Al netto delle tante questioni europee aperte, dei tanti problemi e delle diffidenze attuali, ciò di cui oggi non abbiamo bisogno è di illuderci con: “torniamo alla lira!”. Questo slogan è un facile strumento di propaganda, basato, più che sull’utilità, sulla demagogica dimensione del passato felice. Un passato di cui tutto oggi ci appare chiaro e sano, sicuro e felice, romantico e sereno. Ovvio, è il passato!

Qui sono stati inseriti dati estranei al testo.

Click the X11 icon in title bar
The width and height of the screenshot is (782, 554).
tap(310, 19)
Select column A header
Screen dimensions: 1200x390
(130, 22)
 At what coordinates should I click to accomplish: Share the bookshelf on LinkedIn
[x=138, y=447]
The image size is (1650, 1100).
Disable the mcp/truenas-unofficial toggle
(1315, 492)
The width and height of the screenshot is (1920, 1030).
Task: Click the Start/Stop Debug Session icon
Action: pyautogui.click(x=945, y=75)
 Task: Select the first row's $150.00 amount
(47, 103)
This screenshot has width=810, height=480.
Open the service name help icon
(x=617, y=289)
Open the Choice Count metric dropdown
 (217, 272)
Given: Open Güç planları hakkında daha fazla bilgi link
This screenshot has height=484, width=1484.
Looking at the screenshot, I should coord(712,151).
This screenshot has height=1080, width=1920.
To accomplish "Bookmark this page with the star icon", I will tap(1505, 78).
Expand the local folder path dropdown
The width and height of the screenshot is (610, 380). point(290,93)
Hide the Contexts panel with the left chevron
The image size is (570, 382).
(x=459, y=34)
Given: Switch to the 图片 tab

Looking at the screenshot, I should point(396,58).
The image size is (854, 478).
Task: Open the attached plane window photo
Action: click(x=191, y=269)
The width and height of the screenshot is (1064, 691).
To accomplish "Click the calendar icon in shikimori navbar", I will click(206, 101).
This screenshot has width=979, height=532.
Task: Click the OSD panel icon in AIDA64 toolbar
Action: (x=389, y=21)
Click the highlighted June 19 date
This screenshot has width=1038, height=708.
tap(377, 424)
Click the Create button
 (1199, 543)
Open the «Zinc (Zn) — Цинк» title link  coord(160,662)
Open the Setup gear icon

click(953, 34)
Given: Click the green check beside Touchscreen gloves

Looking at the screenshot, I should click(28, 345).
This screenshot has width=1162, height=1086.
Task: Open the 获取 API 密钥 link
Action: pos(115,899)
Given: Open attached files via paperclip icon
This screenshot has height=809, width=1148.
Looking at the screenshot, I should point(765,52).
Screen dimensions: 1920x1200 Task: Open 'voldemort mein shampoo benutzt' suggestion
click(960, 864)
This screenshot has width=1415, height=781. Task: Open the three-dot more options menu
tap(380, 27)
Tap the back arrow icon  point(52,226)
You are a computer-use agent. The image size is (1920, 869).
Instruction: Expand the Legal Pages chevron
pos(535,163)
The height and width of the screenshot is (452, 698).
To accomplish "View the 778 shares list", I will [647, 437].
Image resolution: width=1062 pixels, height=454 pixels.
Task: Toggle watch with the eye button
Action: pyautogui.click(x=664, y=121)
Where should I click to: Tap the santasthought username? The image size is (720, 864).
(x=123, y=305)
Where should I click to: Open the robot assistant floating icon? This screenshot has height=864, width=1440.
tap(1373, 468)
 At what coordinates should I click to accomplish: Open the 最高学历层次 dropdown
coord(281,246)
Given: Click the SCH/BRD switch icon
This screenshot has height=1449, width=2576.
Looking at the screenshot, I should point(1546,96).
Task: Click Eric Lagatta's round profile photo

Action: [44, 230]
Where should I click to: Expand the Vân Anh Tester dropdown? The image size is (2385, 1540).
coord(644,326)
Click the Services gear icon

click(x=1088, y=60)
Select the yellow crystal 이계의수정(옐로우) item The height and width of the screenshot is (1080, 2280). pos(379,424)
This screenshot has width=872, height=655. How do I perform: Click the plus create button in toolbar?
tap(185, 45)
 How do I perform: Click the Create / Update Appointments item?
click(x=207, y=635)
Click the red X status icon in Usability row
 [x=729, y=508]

Ma noi dobbiamo sentire l’incertezza, perché è questo che sentiamo nelle nostre vite quando pensiamo a costruire il futuro. È questo che è naturale nella vita, l’agitazione e l’ansia per i nuovi progetti (senza la degenerazione nel panico, sia ben inteso) e non di ricreare quello che è già accaduto.

Per questo, negoziare il futuro, organizzarlo, forzarlo, battersi perché si plasmi secondo i propri interessi dovrebbe essere l’unico obiettivo. Chi propone un ritorno al passato è un venditore di fumo che gioca sui sentimenti legittimi delle persone.

Se c’è una cosa che questo virus ha spiegato agli europei sull’Europa è che la strada ancora da fare è lunga, e senz’altro irta di ostacoli, di discussioni e di negoziazioni. Ma nulla nella vita può essere rimandato pensando che era meglio il passato. Non torneremo più agli sessanta, ma possiamo costruire, insieme o con chi ne condivide le finalità, qualcosa di nuovo. A partire dal prossimo Consiglio Europeo del 23 aprile 2020, un Consiglio che passerà alla storia come un piccolo, ma significativo, passo in avanti dell’Unione o come una pazzesca reminiscenza da parte dei capi di stato e di governo dell’UE.